The longest day of the year was marked at 03.32 am this morning. There are multiple layers of significance to this moment. Traditionally it was marked by rituals, with lighting of bonfires and gratitude celebrations over several days. It was thought that bonfires would boost the sun’s energy for the rest of the growing season. It would also guarantee a good harvest for the autumn.

Fire image - Beltane and May

Bonfires were associated also with magic. It was believed that bonfires could help banish demons and evil spirits while magic was thought to be strongest during the summer solstice.

Worship at sacred sites

The moment when astronomically the sun hits its zenith in the northern hemisphere was marked for eons by worship at sacred sites which were aligned with sun energy. They were solstice specific sites. In this country places like Stonehenge are perhaps best known for solstice gatherings where people watch the rising sun bring its golden light into the stone circle, where they can connect with those ancient ancestral rites in sacred place.
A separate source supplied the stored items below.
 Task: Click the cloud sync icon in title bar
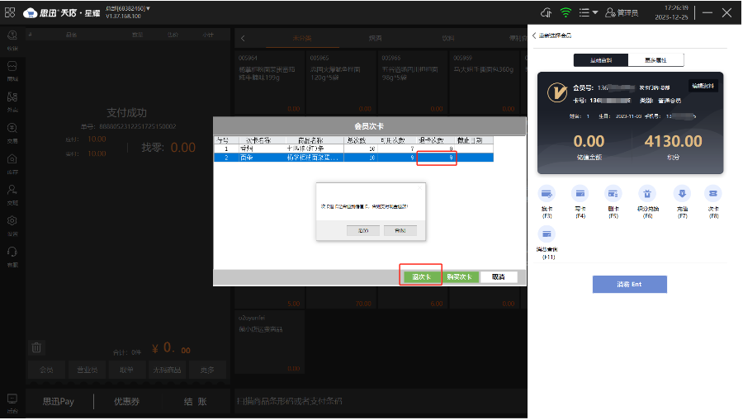(x=546, y=12)
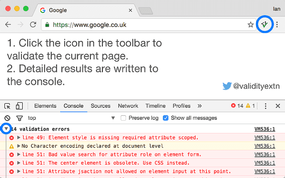Viewport: 285px width, 178px height.
Task: Expand the line 49 style error
Action: pyautogui.click(x=18, y=137)
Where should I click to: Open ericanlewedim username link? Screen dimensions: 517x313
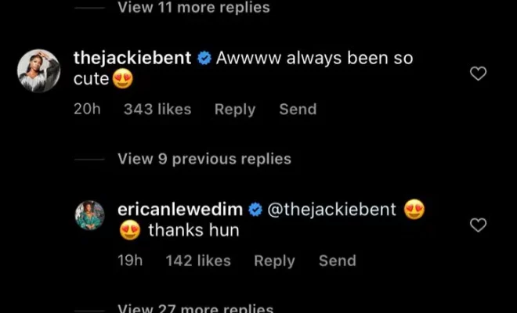click(180, 210)
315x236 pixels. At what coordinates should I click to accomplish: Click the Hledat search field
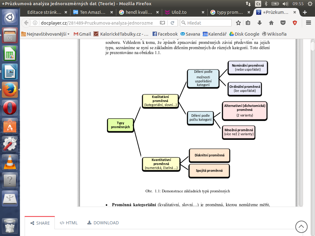point(205,23)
I find it strange to think that according to pagan folklore, evil spirits would appear on the summer solstice. I am so conditioned to think of it as a wonderful time of light, of faeries dancing in midsummer forest glades, of bright magic. Indeed it was a time of thanksgiving but although it marks the first day of summer, paradoxically it is also the beginning of the descent back into darkness, as we head towards autumn and winter.

Summer Solstice Folklore

In Celtic lore the Oak King is slain by the Holly King, the dark king representing the decline of the sun and the return of the world into dormancy and darkness. From that day onward the year is dying.

To ward off the evil spirits, people would wear protective garlands of herbs and flowers. One of the most powerful of these plants was known as ‘Chase Devil’. This is more commonly known as St John’s Wort, a sun infused plant that can cure the winter blues and would be harvested right at mid summer when it was most potent. Alchemists would distill the plant into powerful tinctures which could then be given out during the dark winter months to those who fell into depression because of lack of sunlight. Sound familiar? Of course now we can go and buy it at the health food shop but I doubt it was harvested right on solstice.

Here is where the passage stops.